» **What you will do**:
**A)** In the post about Clebsch-Gordan coefficients for a single electron, what values of total angular momentum j are given as possible?
**B)** Go on with the post about Clebsch-Gordan coefficients for a single electron, starting after its last sentence.

# Working towards finding Clebsch-Gordan coefficients for a single electron

I'm really confused about a problem involving a single electron which eventually wants me to calculate Clebsch-Gordan coefficients. I think this is probably because, I've only ever seen examples done where there are two particles and are required to add their angular momentum.

I'm told I have an electron in a state of orbital angular momentum $l=2$.

I therefore know that its possible total angular momenta are $j=5/2$ or $j=3/2$.

I also know that there are six possible states for $m$ which are $5/2, 3/2, 1/2, -1/2, -3/2, -5/2$.

But I've been asked to construct the state vectors $\psi_{j,m}$ with total angular momentum $j=5/2$ and corresponding 3-components $m=5/2$ and $m=3/2$ as linear combinations of state vectors where I know the values of $S_{z}$ and $L_{z}$.

[Rows of pointing data]
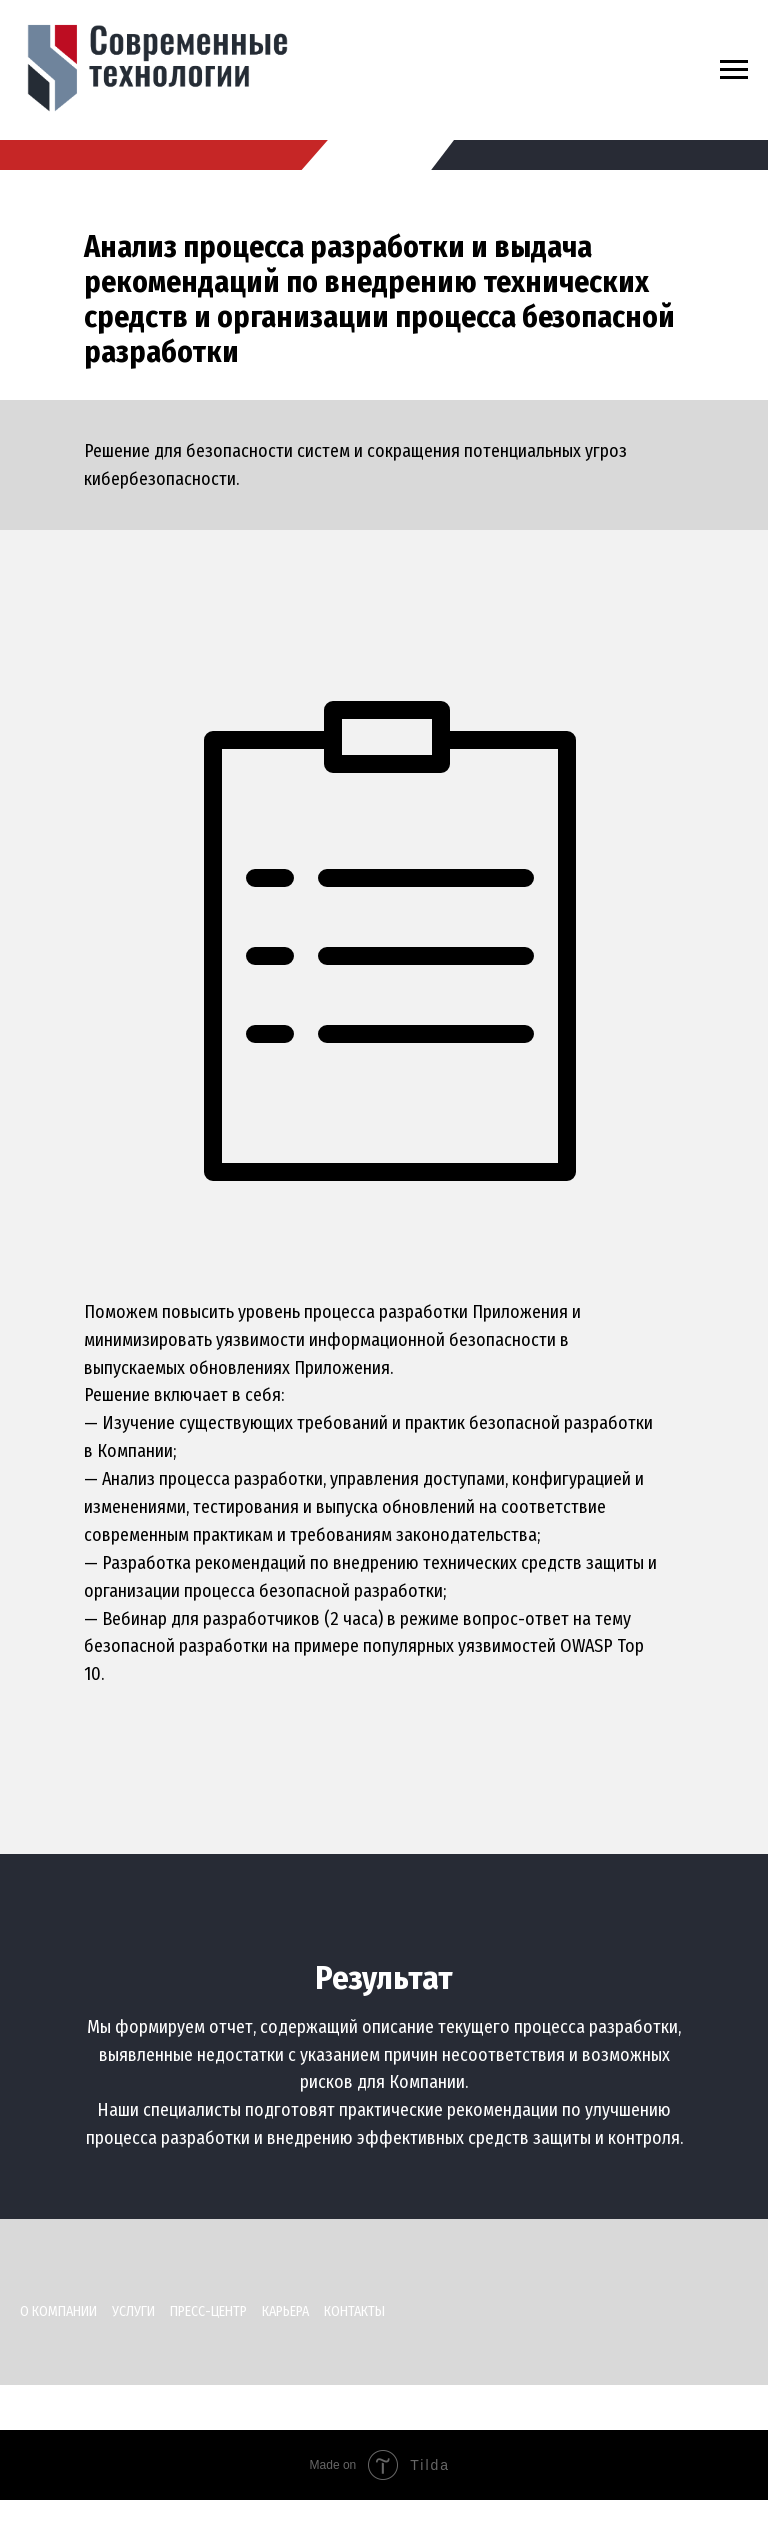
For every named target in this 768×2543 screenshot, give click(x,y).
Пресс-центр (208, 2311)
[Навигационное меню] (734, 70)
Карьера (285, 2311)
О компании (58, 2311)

» **Responses to the tasks**:
**A)** j = 5/2 or j = 3/2.

**B)**
Firstly, "3-components" have never been mentioned on my course, so I'm a bit confused about what that means. And we just don't seem to have been given any information about how to do this for a single electron. Can anyone help get me started?

It is first important to note that it doesn't matter if you write a state in the $| l \; m_l\; s \; m_s \rangle$ basis or the $| l \;s\; j \; m \rangle$, you'll always have that $m = m_l + m_s$.

This means that

$$| l = 2, m_l = 2,s=1/2, m_s=1/2 \rangle = | l=2, s=1/2, j=5/2, m=5/2 \rangle$$ because these are the only kets in each of the bases that have $m = m_l + m_s = 5/2$.

From that you can use the lowering operators to construct the other states.

For example, if you want to write $| l=2, s=2, j=5/2, m=3/2 \rangle$ in the $| l \; m_l\; s \; m_s \rangle$ basis, you only need to apply the $j_-=L_-+S_-$ operator to both sides of the equation.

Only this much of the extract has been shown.